[Okuma Metni]

◇ ◇ ◇

Bu ikisi tamamsa, yolculuğumuz başlayabilir. Unutmayın! Her hikaye bir yolculuktur ve nereye ve nasıl ilerlerse ilerlesin yolculuğun sonunda bir şeyler değişmelidir. Eğer değişecek bir şey yoksa, hikaye de / ihtiyaç da / iş fikri de yok demektir, nokta!

Yolculuğumuz, dikensiz gül bahçesi değildir elbette. Önümüzde engeller, zorluklar, düşmanlar, rakipler, zorlu pazar koşulları, makro ekonomik dalgalanmalar vardır. Bu zorlukları aşmak için yanımızda bir destekçi olur mutlaka. Batman'in Robin'i, Frodo'nun Sam'i, patatesin ketçabı, ürünümüzün arkasındaki güçlü şirketimiz veya dahiyane fikirleriyle pazarlama departmanı...

Artık, yolculuğumuzun sonuna doğru yaklaşırız. İşte tam bu an, az önce bahsettiğim bütün güçlükleri bertaraf edecek hikayemizin başka bir olmazsa olmazı, 'kırılma noktası' anıdır. Kırılma noktası; Gladyatör'ün imparatorla arenada karşılaşması, Michael Corleone'nin aile işlerini ele almaya karar vermesi, sattığımız şampuanın kepekleri yok edecek yeni formülünün açıklanma anı ya da seyrettiğiniz romantik komedideki Mehmet'in haytalıkla bir yere varamayacağını ve gerçek aşkı Ayşe ile yaşayacağını anladığı andır.

◇ ◇ ◇

(Veri kümesi kayıtları)
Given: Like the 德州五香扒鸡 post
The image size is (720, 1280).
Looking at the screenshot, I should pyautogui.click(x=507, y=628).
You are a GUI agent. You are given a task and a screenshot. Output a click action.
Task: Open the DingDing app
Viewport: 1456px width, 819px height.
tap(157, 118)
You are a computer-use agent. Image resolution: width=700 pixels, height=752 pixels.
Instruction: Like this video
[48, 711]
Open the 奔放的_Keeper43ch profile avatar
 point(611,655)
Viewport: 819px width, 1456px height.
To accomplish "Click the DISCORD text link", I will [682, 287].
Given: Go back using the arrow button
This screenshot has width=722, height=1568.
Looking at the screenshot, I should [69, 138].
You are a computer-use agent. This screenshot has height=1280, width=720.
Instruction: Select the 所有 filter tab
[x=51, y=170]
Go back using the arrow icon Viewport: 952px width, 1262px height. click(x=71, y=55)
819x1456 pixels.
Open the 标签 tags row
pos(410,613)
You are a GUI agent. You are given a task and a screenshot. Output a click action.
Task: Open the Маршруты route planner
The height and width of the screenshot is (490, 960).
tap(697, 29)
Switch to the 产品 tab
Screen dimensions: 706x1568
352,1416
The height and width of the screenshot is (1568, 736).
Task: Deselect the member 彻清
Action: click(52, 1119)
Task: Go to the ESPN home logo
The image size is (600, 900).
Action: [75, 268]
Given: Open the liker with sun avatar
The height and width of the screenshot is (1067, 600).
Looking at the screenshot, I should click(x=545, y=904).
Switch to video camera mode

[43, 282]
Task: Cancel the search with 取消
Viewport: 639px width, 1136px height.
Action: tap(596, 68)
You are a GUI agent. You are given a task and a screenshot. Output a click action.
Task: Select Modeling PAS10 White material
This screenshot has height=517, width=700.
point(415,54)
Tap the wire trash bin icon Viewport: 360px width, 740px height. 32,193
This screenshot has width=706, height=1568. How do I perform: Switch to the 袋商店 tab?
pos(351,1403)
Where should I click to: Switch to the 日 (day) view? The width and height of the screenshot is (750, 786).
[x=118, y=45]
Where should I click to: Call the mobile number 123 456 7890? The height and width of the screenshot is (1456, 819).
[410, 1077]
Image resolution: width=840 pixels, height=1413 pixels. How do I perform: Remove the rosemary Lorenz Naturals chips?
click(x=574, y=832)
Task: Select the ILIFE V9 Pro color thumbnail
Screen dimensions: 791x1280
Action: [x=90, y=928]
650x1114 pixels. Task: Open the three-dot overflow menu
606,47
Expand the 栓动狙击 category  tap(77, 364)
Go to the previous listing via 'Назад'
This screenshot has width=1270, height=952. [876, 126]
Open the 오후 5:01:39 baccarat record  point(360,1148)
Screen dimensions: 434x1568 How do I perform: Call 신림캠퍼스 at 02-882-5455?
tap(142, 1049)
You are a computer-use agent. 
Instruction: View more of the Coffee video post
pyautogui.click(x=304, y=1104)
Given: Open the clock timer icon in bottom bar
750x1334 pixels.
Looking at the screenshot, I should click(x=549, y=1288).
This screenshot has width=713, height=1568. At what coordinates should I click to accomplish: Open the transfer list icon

◇ ◇ ◇

[Görevler]
• 1. Okuma metnine göre, yolculuğun sonuna yaklaşıldığında bütün güçlükleri bertaraf edecek olan ve hikayenin olmazsa olmazı sayılan an hangisidir?
• 2. Okuma metninde "Yolculuğumuz, dikensiz gül" ifadesinden başlayıp "yaşayacağını anladığı andır." ifadesine kadar uzanan her şeyi hiçbir değişiklik yapmadan yazdırın.

[Görev Çözümleri]
• 1. 'Kırılma noktası' anıdır.

• 2.
Yolculuğumuz, dikensiz gül bahçesi değildir elbette. Önümüzde engeller, zorluklar, düşmanlar, rakipler, zorlu pazar koşulları, makro ekonomik dalgalanmalar vardır. Bu zorlukları aşmak için yanımızda bir destekçi olur mutlaka. Batman'in Robin'i, Frodo'nun Sam'i, patatesin ketçabı, ürünümüzün arkasındaki güçlü şirketimiz veya dahiyane fikirleriyle pazarlama departmanı...

Artık, yolculuğumuzun sonuna doğru yaklaşırız. İşte tam bu an, az önce bahsettiğim bütün güçlükleri bertaraf edecek hikayemizin başka bir olmazsa olmazı, 'kırılma noktası' anıdır. Kırılma noktası; Gladyatör'ün imparatorla arenada karşılaşması, Michael Corleone'nin aile işlerini ele almaya karar vermesi, sattığımız şampuanın kepekleri yok edecek yeni formülünün açıklanma anı ya da seyrettiğiniz romantik komedideki Mehmet'in haytalıkla bir yere varamayacağını ve gerçek aşkı Ayşe ile yaşayacağını anladığı andır.